Folgen

Wechsel aus der privaten in die gesetzliche Krankenversicherung

Als Fachartikel zum Thema empfehlen wir Finanztip.

 

Voraussetzung

  • auf Dauer ausgelegte Bruttoeinkommen unterhalb der Beitragsbemessungsgrenze (z.B. wenn der Arbeitnehmer nahe der BBG verdient und durch eine Entgeltumwandlung / bAV unter die BBG rutscht)

Ablauf Wechsel

  1. Versicherter stellt Mitgliedschaftsantrag bei der gesetzlichen Krankenversicherung. Für einen Leistungsvergleich der unterschiedlichen gesetzlichen Krankenversicherungen benötigen wir das ausgefüllte Leistungsformular (s.u.).
  2. Der Arbeitgeber erstellt ein Schriftstück für die gesetzliche Krankenkasse, in dem er darauf hinweist, dass das krankenversicherungspflichtige Bruttoeinkommen des Arbeitnehmers dauerhaft unter der Beitragsbemessungsgrenze liegen wird. (1 Monat unter der Grenze zu liegen reicht NICHT aus. Eine zukünftige Gehaltserhöhung, z. B. in 12 Monaten ist aber kein Problem.) Das Schriftstück wird meist in Kooperation mit der Personalabteilung / Lohnbuchhaltung / Steuerberatung erstellt.
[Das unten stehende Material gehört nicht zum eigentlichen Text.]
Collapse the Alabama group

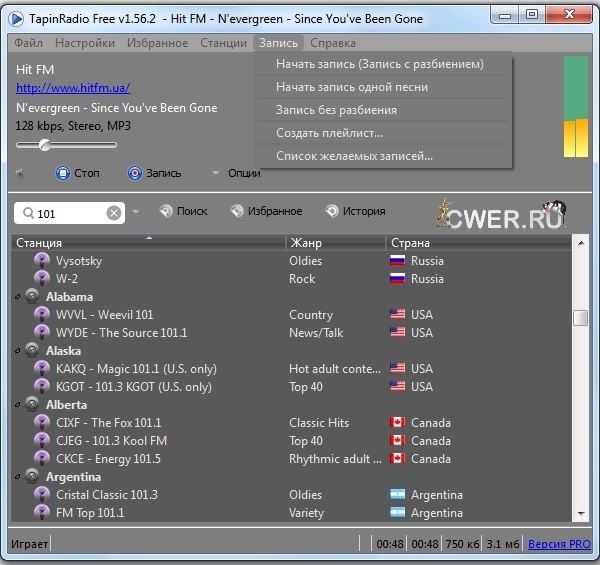coord(18,297)
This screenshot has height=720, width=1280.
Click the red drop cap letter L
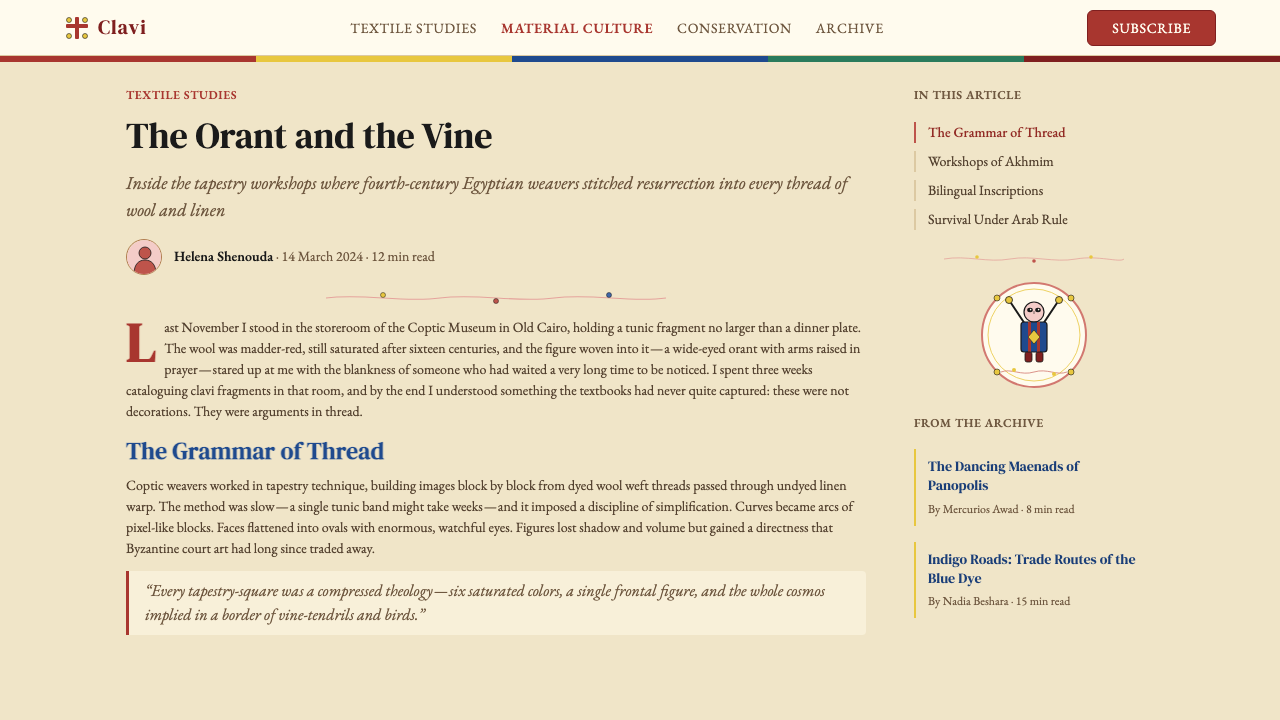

Wird hier nachlässig oder unplausibel gehandelt, kann der Arbeitgeber bei einer Betriebsprüfung durch die gesetzliche Rentenversicherung Probleme bekommen.
  3. Die gesetzliche Krankenversicherung stellt dem Versicherten ein Schreiben nach §5 SGB aus. Dieses Schreiben wird an die private Krankenversicherung weitergeleitet. Die private Krankenversicherung hebt den Vertrag des Versicherten in der Folge auf. Er ist jetzt wieder gesetzlich krankenversichert.